Question about CUDA kernels parallel execution

Hi,
I am currently testing the parallel execution of multiple CUDA kernels on the Jetson Orin device, which has 16 SMs. Each SM has a maximum of 1536 resident threads and a maximum of 16 resident thread blocks. Below is the test program I am using.
sm_test.cu (5.4 KB)
I have implemented two kernels for vector addition and measured the execution time of a single kernel as well as two kernels running concurrently. If the execution time of two kernels running concurrently is equivalent to that of a single kernel, then we can conclude that the two kernels are running in parallel. Below are the test results.

nElem block grid blocks_per_sm warps_per_block single_kernel_time two_kernel_time
12288 768 16 2 24 9.014720 ms 21 ms
8192 512 16 3 16 5.970816 ms 12 ms
6144 384 16 4 12 4.747264 ms 9 ms
4096 256 16 6 8 4.064064 ms 5 ms
3072 192 16 8 6 4.070944 ms 4 ms
2048 128 16 12 4 3.962016 ms 4 ms

From the results, we can observe that the bottom three tests run the kernels in parallel, while in the top three tests, the kernels do not run parallelly.
We’ve discovered a pattern that when the total number of threads across two kernel functions on each SM exceeds 512, parallel execution is no longer possible.
What constraints lead to this phenomenon?

Thanks very much!

On this forum, please post code inline, to make it searchable and more easily studied and discussed. I also recommend indicating the CUDA version you used, and the command line you used to compile the code.

I suppose one possibility is running into a bandwidth limit. Once you hit that limit, additional memory-bound work will increase total duration linearly. This could be confirmed or refuted with a profiler.

Recorded data:

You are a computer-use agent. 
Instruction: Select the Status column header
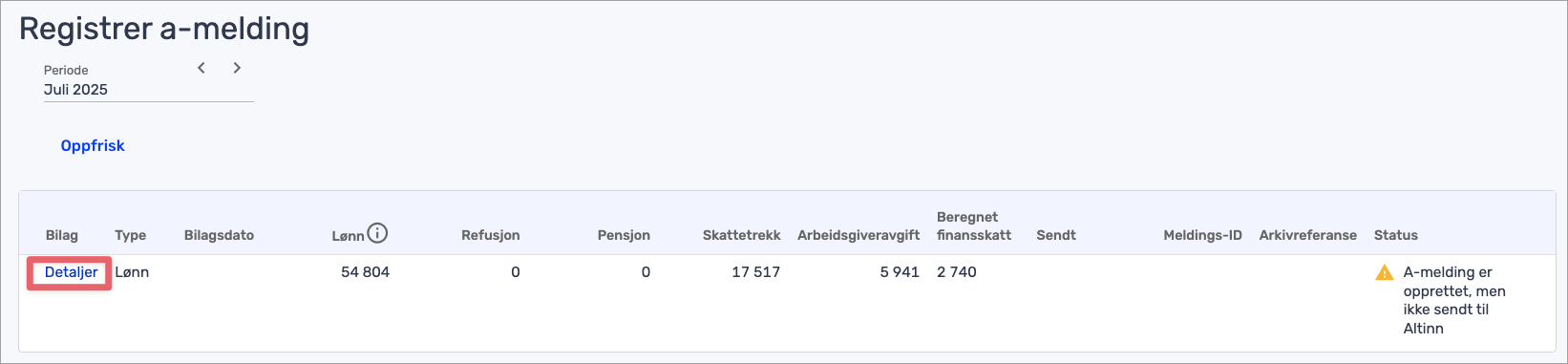click(1396, 235)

Requirement 1: List the column headings of the results table in the CUDA kernels thread.
Requirement 2: Return the passage of the CUDA kernels thread from "sm_test.cu (5.4 KB)" up to and including "the test results.", copying it word for word.

Task answer 1: nElem, block, grid, blocks_per_sm, warps_per_block, single_kernel_time, two_kernel_time

Task answer 2:
sm_test.cu (5.4 KB)
I have implemented two kernels for vector addition and measured the execution time of a single kernel as well as two kernels running concurrently. If the execution time of two kernels running concurrently is equivalent to that of a single kernel, then we can conclude that the two kernels are running in parallel. Below are the test results.